Mevrouw Agema (PVV):
Mevrouw Dik-Faber zegt dat domotica natuurlijk nooit mensen kunnen vervangen, maar het actieplan boekt daar 25.000 besparingen van mensen op in.

Mevrouw Dik-Faber (ChristenUnie):
Ik heb dat ook gezien. Volgens mij kunnen we er met domotica inderdaad voor zorgen dat we zaken slimmer gaan regelen, maar domotica mogen nooit ingezet worden als er menselijk contact nodig is.

Mevrouw Agema (PVV):
Dan ga ik er dus van uit dat mevrouw Dik-Faber die 25.000 ook niet haalbaar acht. Hoe denkt zij dan aan extra medewerkers te komen?

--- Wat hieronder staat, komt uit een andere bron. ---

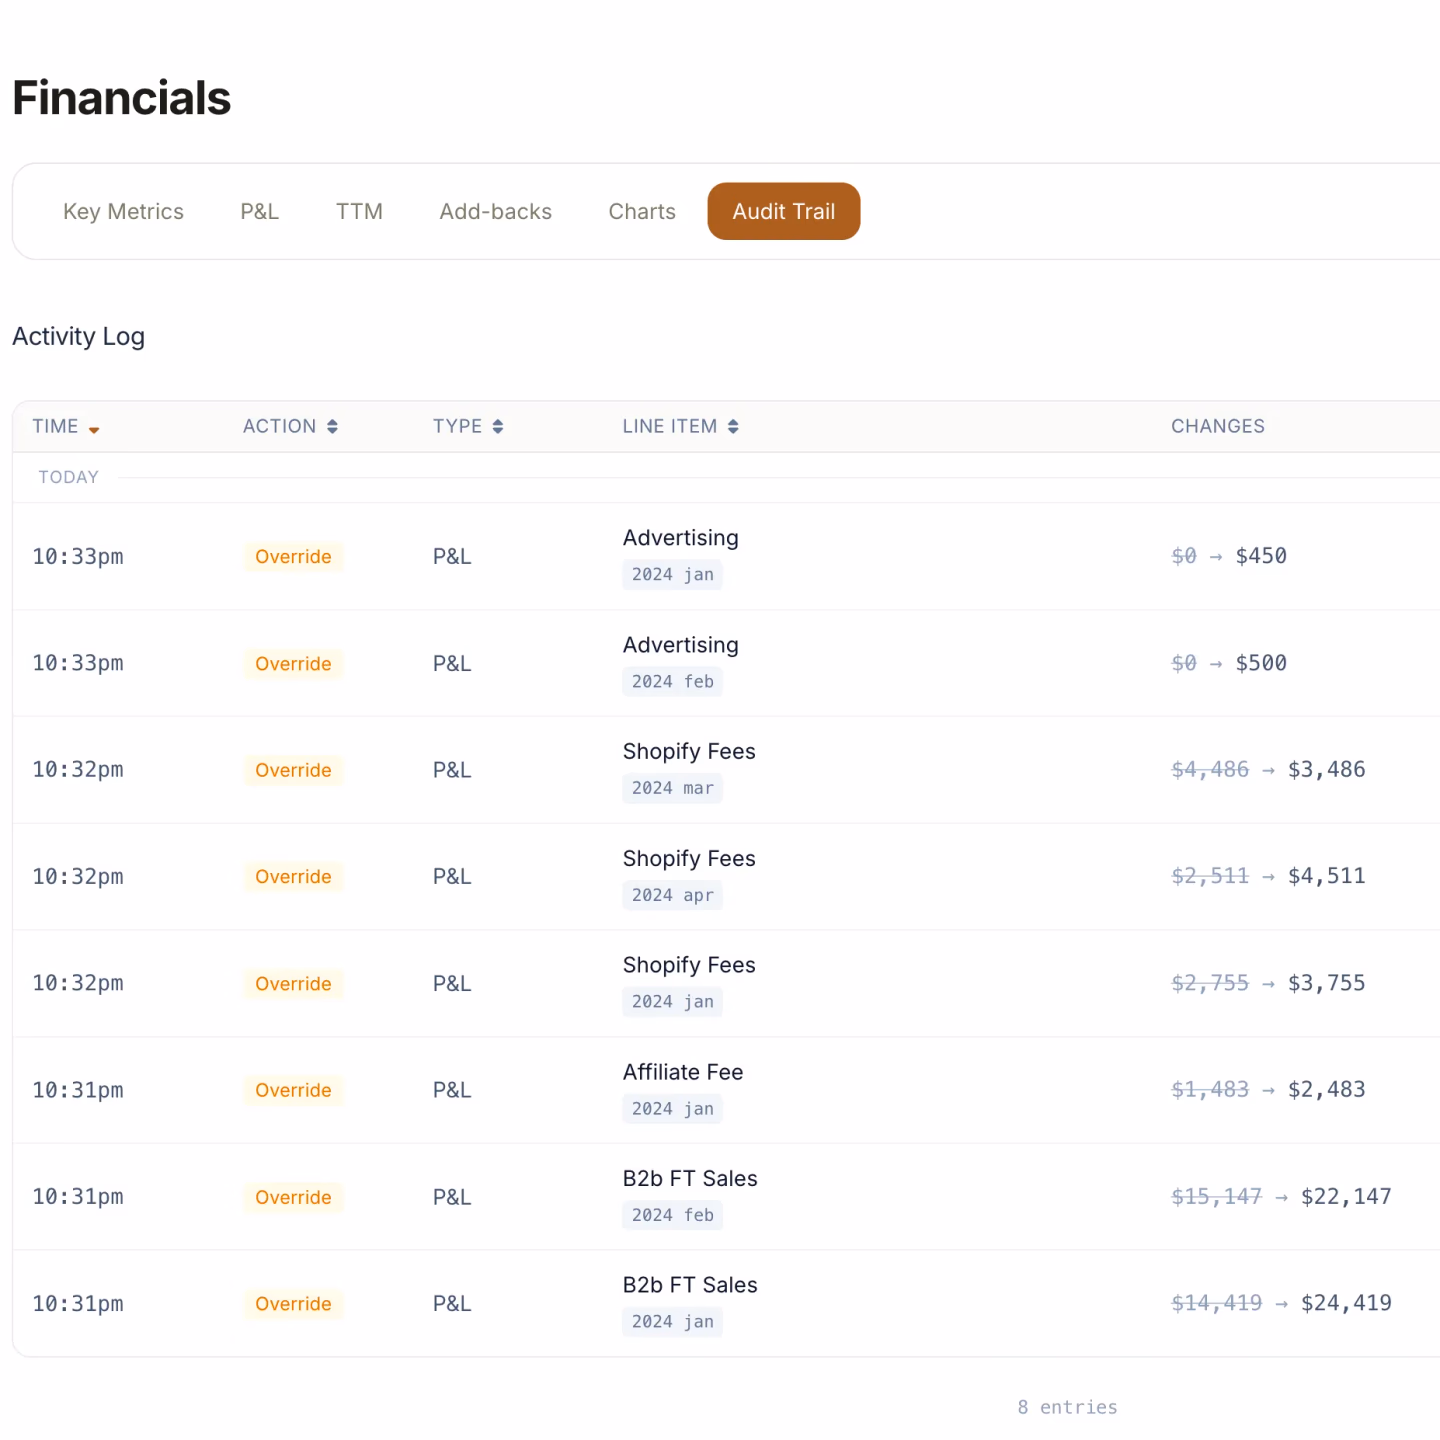Viewport: 1440px width, 1440px height.
Task: Open the Charts tab
Action: [641, 211]
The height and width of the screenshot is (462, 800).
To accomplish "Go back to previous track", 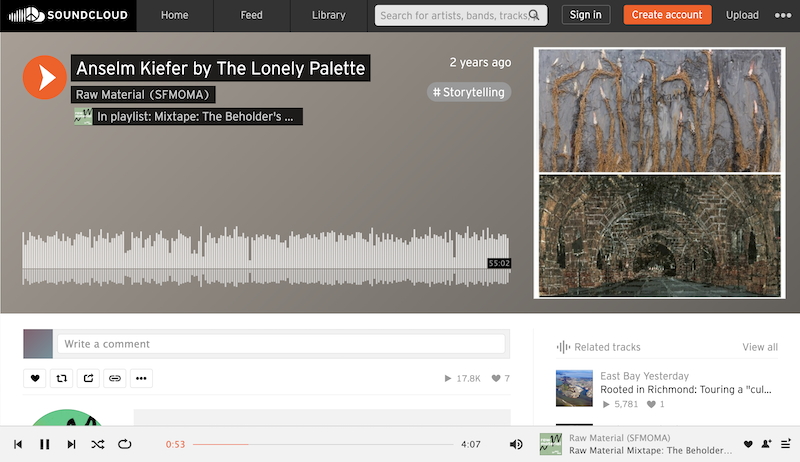I will click(18, 444).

Mevrouw Dik-Faber (ChristenUnie):
Ik vind het lastig om deze vraag te beantwoorden, omdat ik de onderbouwing niet ken. Laten wij dus samen aan de minister vragen hoe hij tot die 25.000 personen is gekomen. Ik ben er wel van overtuigd dat je mensen met techniek, met domotica, betere zorg kan geven. Je kan de zorg anders organiseren, waardoor mensen die nu bepaalde taken uitvoeren misschien op een andere plek kunnen ingezet worden waar menselijk contact nodig is. Domotica kunnen dus helpen. Daarmee kunnen menskracht en uren worden vrijgespeeld, maar het mag nooit als vervangend middel optreden als menselijk contact nodig is.

Mevrouw Agema (PVV):
Minister De Jonge stuurde daarstraks nog een filmpje de wereld in over bedden met sensoren. Dan worden domotica bijvoorbeeld ingezet om te kijken of mensen onrustig zijn. Het gevolg daarvan is dus dat er 's nachts één nachtverpleger staat op 75 mensen. Dat is waar het naartoe gaat als je domotica op die manier inzet. Dat is ook waar de minister naartoe wil als hij daarmee 25.000 mensen wil uitsparen. Iedereen snapt dat je met tablets handiger kunt organiseren, maar als je echt vindt dat domotica nooit mensen kunnen vervangen, vind ik dat u echt stelliger moet zijn in de richting van uw eigen kabinet.

Mevrouw Dik-Faber (ChristenUnie):
Laat mij een ander voorbeeld noemen, dat niet zo specifiek gaat over domotica, maar wel over het inzetten van techniek: e-health. Ik herinner me het debat over de ggz, waarin ik tot mijn verrassing heb uitgesproken dat e-health betere zorg oplevert voor ggz-cliënten. Ik had dat niet verwacht, maar uit onderzoek blijkt dat ggz-cliënten — een specifieke groep, niet iedereen — beter geholpen zijn als ze in de thuissituatie zorg op afstand krijgen met e-health. Dat levert een betere tevredenheid en betere resultaten op. Het betekent dat iemand vanuit huis het gesprek heeft met een zorgverlener. Dus het gesprek is er wel, maar e-health wordt ingezet. Dit zijn innovaties waarvan ik denk: laten we die kansen pakken. Als deze opleveren dat er betere zorg is en we daardoor ook zaken efficiënter kunnen organiseren, dan is het beter voor de mensen die zorg krijgen en werkt het voor de zorgprofessional beter.